§ REQUIRED TASK: Copy the entries from the line with "Tap callout number" up to and including the line with "Action: click(106, 164)", swapping "callout" for "marker" and leaving everything else unchanged.

(Stored dataset items)
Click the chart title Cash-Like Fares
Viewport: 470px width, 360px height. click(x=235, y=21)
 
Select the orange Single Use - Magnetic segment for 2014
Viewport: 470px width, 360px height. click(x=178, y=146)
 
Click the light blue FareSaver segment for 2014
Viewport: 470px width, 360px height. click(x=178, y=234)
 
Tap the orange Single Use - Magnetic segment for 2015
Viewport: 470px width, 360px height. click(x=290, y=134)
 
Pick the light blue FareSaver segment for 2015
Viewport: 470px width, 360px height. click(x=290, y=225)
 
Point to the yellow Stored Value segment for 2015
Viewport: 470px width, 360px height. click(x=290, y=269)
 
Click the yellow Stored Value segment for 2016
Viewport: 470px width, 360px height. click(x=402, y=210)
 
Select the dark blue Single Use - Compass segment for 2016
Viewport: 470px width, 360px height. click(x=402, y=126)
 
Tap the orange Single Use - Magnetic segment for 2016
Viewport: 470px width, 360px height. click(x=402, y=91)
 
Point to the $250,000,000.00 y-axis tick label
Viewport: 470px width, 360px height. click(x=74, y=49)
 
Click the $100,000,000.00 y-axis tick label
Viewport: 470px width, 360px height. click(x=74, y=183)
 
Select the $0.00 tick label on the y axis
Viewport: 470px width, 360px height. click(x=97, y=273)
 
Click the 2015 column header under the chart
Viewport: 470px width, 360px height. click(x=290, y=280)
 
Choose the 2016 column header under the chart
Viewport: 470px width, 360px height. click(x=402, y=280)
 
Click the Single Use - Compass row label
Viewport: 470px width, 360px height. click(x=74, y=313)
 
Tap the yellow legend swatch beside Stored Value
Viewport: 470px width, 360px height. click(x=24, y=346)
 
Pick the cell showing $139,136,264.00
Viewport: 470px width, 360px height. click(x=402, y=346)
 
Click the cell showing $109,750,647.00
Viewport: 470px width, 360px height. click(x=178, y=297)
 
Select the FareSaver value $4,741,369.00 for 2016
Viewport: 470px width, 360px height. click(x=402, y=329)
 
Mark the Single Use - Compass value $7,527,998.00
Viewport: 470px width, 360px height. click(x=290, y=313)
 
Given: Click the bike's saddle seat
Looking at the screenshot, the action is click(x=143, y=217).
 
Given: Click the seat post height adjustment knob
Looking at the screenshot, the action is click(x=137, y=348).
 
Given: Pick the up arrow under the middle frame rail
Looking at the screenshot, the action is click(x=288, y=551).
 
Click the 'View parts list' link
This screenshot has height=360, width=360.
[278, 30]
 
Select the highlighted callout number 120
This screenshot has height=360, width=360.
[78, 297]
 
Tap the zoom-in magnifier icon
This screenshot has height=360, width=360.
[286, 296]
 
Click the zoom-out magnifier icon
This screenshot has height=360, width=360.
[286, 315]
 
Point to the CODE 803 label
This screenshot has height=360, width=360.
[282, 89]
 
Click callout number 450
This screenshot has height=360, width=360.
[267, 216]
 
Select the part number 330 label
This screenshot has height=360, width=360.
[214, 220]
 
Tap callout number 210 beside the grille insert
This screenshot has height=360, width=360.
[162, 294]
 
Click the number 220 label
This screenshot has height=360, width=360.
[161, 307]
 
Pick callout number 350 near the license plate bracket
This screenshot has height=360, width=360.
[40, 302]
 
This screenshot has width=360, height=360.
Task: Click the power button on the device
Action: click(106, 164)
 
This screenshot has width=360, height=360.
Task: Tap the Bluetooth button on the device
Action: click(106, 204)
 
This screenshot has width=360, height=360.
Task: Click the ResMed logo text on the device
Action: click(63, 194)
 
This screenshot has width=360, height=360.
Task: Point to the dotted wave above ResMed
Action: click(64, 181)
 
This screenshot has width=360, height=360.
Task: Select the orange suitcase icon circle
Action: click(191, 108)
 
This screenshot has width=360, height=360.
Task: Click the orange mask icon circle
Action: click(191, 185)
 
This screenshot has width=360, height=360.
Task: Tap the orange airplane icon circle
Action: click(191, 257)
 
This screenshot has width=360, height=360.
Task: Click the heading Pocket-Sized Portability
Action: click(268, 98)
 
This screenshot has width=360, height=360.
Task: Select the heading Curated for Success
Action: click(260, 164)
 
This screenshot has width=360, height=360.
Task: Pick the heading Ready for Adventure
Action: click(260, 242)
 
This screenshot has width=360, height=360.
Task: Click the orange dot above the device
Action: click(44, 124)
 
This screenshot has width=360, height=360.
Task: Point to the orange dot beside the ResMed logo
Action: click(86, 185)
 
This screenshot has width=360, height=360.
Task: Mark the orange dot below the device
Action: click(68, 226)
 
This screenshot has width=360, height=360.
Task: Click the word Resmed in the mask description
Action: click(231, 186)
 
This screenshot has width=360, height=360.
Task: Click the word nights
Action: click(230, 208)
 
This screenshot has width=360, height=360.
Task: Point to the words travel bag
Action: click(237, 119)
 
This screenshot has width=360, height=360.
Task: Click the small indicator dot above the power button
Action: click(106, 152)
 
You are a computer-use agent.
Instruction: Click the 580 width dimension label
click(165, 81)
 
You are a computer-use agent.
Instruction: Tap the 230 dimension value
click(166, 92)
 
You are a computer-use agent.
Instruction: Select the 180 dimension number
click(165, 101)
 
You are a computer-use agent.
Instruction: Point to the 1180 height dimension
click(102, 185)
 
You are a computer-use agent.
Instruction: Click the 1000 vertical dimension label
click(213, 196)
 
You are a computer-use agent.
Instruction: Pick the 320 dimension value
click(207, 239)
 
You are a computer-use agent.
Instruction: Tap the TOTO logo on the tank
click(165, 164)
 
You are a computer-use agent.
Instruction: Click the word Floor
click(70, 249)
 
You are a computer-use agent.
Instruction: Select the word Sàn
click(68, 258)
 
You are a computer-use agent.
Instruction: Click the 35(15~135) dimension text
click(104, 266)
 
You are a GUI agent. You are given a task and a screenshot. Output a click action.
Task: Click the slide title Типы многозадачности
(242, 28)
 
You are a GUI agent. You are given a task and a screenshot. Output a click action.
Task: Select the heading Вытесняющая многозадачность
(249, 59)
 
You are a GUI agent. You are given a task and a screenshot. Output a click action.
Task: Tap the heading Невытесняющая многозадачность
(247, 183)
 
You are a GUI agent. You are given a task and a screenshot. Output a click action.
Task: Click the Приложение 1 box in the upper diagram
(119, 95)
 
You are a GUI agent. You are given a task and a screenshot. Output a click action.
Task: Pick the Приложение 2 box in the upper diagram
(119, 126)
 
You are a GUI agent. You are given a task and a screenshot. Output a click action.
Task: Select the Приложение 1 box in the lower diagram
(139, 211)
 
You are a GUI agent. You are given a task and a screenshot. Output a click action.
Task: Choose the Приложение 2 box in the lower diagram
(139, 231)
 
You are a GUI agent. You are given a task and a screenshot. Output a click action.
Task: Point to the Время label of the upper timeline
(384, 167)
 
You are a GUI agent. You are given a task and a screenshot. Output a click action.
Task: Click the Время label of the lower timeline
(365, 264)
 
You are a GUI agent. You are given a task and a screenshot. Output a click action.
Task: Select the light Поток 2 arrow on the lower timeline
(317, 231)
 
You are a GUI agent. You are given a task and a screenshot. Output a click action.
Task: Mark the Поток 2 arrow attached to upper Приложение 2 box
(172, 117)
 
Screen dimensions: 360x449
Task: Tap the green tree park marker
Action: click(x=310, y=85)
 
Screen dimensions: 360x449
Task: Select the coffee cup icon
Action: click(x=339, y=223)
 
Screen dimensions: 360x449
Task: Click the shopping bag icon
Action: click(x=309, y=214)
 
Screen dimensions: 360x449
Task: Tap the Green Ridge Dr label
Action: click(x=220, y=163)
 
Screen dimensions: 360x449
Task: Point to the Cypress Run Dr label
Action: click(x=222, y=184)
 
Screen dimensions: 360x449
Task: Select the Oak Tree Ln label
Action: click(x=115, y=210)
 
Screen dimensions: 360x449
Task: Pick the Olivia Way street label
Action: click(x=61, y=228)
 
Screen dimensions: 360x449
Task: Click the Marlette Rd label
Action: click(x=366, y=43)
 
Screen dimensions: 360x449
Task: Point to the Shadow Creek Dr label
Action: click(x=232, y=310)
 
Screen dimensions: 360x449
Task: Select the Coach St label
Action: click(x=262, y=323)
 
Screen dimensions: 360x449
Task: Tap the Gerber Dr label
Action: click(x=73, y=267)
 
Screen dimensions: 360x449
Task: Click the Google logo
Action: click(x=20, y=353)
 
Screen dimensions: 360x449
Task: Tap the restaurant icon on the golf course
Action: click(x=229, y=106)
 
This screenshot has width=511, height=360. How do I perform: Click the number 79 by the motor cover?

§ WRITTEN RESPONSE:
Tap marker number 210 beside the grille insert
This screenshot has height=360, width=360.
[162, 294]
 
Click the number 220 label
This screenshot has height=360, width=360.
[161, 307]
 
Pick marker number 350 near the license plate bracket
This screenshot has height=360, width=360.
[40, 302]
 
This screenshot has width=360, height=360.
Task: Click the power button on the device
Action: click(106, 164)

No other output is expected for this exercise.